Hi, John Machin, 24.11.2009 14:00:
Thanks for your response, Stefan.
You're welcome.
On 24/11/2009 7:48 PM, Stefan Behnel wrote:
In general, ET can't compete with lxml.etree, whereas cET can, especially when you stay with code that supports both ET and lxml.etree.
As it stands, the code tries to import xml.etree.cElementTree, then cElementTree, then ElementTree. I plan to allow an override option, where the caller can import any minimal-ET-subset-compliant module (e.g. lxml) and pass it in. The mentioned speed comparison was using cET.
- lxml parses much faster from file names than from open file(-like) objects, especially multi-threaded. ET handles them exactly the same.
The MS Excel 2007 file format is a ZIP file containing compressed XML documents. Hence one ends up parsing file-like objects.
Sure, I expected something like that. The thing is just that parsing from file-like object from lxml means that it needs to walk all the way up the Python stack to look up and call the object's .read() method for each chunk of data, which then builds and returns a new Python string object. Parsing from a file path implies straight calls to C's file reading function, which works completely outside of the GIL. So there is a pretty huge performance penalty for file-like objects. This penalty applies to (c)ET as well, though, so that's not a reason for lxml to be slower than them.
For better or worse, ET comes with Python. Design goal was to avoid requiring Nth party modules where appropriate
I totally understand that design goal. Being in the stdlib is clearly a major advantage of ET.
- ET creates the tree as Python objects once and for all, lxml creates Python proxies only at request.
I acknowledge that ET may start swapping much sooner than lxml
That's not what I was referring to, though. It's ok to call ET an elephant, but cET is actually *very* memory friendly. I meant to say that lxml.etree implies a performance penalty if you access many elements in the tree, where cET can just return their reference. The penalty is not large, but it's certainly worth being a bit more selective when walking the tree and searching elements. That's what XPath and getiterator(tagname) are great for.
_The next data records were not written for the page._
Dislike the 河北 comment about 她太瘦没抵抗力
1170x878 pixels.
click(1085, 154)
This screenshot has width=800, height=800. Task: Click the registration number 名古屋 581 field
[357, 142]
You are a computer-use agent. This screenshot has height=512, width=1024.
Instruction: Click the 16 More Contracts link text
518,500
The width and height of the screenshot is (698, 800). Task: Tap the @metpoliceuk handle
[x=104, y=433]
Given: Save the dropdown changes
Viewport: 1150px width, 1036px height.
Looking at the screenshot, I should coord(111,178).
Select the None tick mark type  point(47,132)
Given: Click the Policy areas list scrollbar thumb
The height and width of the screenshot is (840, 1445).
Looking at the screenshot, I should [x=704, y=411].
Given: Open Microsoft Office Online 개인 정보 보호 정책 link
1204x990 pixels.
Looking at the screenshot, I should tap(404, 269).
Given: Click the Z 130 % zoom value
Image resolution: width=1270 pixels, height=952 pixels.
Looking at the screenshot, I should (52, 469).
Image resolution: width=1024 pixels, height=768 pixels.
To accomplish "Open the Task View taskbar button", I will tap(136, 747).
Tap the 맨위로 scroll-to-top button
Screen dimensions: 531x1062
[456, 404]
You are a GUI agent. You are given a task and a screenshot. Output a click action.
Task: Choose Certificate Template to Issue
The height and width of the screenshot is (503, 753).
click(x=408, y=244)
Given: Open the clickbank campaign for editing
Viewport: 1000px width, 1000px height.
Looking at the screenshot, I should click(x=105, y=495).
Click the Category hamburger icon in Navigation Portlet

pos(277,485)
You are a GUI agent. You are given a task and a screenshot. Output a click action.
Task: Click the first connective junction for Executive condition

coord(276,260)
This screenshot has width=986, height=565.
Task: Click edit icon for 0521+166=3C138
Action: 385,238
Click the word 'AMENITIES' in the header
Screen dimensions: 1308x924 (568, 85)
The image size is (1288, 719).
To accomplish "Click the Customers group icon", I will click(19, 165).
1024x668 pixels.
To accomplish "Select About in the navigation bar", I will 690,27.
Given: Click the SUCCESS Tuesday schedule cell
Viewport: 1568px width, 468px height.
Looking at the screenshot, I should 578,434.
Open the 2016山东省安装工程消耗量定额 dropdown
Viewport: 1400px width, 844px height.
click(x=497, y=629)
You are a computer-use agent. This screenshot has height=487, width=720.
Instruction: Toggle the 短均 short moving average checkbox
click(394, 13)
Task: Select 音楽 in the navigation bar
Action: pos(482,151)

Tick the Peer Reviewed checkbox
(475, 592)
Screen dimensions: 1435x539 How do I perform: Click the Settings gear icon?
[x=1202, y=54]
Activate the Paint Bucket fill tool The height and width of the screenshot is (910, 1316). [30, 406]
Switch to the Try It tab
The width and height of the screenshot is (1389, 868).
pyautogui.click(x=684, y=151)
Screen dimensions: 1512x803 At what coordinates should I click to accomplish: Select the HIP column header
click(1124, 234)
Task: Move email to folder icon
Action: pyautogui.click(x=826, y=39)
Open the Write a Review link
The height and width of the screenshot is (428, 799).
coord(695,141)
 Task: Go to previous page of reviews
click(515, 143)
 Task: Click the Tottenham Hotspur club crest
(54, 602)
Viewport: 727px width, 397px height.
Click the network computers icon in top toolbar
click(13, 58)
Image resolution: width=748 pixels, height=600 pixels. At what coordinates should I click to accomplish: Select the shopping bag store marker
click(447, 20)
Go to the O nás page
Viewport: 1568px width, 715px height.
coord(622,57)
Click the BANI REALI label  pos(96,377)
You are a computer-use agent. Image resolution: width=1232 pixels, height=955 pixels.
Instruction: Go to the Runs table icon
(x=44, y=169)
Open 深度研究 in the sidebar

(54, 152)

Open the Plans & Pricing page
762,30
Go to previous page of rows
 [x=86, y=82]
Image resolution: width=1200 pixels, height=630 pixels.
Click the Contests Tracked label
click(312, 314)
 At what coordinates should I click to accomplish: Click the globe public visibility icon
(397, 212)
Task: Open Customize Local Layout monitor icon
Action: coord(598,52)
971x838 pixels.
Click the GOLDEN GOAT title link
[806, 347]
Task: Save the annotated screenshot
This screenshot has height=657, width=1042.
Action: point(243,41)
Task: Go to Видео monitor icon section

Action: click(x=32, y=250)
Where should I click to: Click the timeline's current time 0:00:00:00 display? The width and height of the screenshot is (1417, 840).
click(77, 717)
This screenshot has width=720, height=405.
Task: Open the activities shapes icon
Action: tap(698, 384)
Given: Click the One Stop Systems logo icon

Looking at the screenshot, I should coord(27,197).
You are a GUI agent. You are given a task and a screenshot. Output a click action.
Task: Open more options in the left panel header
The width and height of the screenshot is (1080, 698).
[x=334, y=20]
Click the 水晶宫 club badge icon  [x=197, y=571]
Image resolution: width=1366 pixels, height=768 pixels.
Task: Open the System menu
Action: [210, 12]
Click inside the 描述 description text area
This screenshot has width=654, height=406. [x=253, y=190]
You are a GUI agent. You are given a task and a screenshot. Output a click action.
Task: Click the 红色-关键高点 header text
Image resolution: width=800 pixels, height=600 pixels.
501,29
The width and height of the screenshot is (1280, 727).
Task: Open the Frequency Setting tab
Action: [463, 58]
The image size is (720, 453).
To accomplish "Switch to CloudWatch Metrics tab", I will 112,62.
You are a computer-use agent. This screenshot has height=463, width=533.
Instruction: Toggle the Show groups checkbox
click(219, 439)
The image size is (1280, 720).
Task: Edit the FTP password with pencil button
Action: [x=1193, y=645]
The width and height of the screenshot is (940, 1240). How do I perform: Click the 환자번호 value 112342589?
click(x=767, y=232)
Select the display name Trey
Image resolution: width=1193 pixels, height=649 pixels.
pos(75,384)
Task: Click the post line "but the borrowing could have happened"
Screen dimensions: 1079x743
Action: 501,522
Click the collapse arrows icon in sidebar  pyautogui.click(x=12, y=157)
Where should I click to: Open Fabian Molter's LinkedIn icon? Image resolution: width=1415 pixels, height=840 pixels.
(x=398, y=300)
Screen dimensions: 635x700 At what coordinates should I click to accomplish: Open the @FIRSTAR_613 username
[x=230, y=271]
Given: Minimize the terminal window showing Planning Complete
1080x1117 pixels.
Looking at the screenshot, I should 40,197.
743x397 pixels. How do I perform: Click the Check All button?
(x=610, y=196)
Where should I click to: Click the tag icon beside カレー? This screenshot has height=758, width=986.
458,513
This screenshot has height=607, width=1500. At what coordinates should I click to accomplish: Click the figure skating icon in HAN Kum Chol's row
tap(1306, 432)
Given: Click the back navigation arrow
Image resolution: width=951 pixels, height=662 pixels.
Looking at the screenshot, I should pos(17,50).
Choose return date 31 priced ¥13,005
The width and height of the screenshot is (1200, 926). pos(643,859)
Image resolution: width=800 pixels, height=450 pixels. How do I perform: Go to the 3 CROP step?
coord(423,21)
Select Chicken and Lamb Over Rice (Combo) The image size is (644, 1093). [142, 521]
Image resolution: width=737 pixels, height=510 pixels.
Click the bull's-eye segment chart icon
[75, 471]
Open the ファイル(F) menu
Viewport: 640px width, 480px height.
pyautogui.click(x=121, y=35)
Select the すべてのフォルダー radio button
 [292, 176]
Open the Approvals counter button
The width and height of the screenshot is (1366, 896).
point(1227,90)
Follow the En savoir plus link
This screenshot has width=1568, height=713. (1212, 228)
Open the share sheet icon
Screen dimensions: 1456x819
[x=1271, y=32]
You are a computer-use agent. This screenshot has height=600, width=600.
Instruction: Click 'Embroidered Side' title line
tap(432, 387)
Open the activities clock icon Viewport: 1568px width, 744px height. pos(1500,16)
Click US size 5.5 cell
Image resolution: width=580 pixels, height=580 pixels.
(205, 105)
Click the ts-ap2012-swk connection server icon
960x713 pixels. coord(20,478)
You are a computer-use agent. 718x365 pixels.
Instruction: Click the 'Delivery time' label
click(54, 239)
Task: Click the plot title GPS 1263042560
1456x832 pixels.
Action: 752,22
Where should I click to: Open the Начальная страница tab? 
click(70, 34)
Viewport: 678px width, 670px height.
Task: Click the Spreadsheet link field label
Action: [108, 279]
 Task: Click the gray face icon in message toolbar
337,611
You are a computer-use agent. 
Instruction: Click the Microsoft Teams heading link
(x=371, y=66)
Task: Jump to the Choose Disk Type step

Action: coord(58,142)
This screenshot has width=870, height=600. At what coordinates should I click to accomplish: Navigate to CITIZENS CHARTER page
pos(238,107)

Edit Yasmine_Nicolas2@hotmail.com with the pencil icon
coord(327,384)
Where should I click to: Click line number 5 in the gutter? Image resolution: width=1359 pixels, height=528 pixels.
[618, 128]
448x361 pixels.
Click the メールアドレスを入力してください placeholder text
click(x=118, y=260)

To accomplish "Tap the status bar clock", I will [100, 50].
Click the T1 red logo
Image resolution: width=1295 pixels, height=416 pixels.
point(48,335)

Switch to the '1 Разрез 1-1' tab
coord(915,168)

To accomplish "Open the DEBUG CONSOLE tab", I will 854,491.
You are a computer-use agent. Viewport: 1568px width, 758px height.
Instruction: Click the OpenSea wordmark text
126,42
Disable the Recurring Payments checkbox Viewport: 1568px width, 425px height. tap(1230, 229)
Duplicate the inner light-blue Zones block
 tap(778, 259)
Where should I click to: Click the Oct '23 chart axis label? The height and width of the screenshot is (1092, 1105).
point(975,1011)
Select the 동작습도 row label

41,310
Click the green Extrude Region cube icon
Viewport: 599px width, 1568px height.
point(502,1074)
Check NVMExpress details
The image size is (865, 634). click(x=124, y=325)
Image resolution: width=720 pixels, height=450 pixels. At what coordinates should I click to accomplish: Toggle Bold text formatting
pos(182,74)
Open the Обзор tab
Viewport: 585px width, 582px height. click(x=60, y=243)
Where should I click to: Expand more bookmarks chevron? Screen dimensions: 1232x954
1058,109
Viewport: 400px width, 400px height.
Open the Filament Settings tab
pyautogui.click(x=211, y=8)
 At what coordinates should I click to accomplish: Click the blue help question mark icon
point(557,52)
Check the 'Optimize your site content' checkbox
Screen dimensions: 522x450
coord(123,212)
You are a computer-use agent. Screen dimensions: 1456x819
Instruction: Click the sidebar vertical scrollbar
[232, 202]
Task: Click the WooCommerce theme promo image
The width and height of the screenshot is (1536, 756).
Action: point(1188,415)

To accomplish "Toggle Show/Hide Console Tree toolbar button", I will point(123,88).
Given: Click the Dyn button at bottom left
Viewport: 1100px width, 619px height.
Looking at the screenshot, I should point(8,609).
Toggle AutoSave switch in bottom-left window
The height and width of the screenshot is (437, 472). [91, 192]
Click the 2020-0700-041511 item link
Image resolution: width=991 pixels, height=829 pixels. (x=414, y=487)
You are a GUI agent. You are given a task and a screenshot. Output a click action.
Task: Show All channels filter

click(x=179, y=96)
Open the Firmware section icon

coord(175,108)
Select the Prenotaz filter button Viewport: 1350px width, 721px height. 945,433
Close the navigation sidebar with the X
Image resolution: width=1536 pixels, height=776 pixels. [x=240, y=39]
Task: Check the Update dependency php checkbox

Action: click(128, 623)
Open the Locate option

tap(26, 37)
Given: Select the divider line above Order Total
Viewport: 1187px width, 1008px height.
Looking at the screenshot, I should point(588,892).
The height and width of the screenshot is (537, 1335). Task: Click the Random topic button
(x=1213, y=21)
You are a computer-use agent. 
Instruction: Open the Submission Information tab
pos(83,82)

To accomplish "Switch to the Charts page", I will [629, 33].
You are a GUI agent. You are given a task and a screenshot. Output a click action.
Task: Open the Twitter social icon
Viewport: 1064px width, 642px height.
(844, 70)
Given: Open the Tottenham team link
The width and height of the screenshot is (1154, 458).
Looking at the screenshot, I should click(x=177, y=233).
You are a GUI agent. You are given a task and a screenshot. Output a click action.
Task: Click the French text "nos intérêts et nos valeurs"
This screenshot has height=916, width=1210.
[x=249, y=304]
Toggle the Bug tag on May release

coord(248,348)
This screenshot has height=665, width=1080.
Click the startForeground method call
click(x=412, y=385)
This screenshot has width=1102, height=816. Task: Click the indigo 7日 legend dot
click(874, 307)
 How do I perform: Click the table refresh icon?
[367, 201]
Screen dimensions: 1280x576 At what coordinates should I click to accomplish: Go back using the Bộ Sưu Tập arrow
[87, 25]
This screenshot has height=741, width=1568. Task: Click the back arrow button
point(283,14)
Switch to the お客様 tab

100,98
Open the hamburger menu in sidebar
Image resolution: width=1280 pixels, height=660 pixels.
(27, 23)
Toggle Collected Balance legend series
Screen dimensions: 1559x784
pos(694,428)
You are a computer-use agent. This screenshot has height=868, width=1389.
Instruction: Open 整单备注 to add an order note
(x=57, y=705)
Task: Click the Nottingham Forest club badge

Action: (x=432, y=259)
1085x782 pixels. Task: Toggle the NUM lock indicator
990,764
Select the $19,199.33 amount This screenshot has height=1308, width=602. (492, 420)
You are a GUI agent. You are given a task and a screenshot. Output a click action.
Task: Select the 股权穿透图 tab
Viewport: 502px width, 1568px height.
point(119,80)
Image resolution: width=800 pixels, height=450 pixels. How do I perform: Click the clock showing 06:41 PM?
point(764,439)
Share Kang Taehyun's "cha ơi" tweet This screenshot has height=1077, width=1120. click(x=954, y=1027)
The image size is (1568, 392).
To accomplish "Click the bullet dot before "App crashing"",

- Tree iteration using getiterator() in lxml.etree is much faster than in cET, and also much, much faster than using .find(). This strikes even more when searching specific tags, because fewer proxies have to be created. (c)ET doesn't show a difference here.
A base class provides a controller method that uses getiterator(tag=None) and a mapping from tags to methods. Each type of document (about 5 types) has a subclass.
I would expect that to be pretty fast on cET. For lxml.etree, however, it might still be faster to traverse the document independently for each interesting tag name - as long as the document fits into memory completely, and as long as the methods are independent from each other. The benefit certainly depends on the ratio of interesting versus ignored elements in the traversal, but given that lxml's tight traversal loop is easily an order of magnitude faster than even cET, being selective can really turn the vane here.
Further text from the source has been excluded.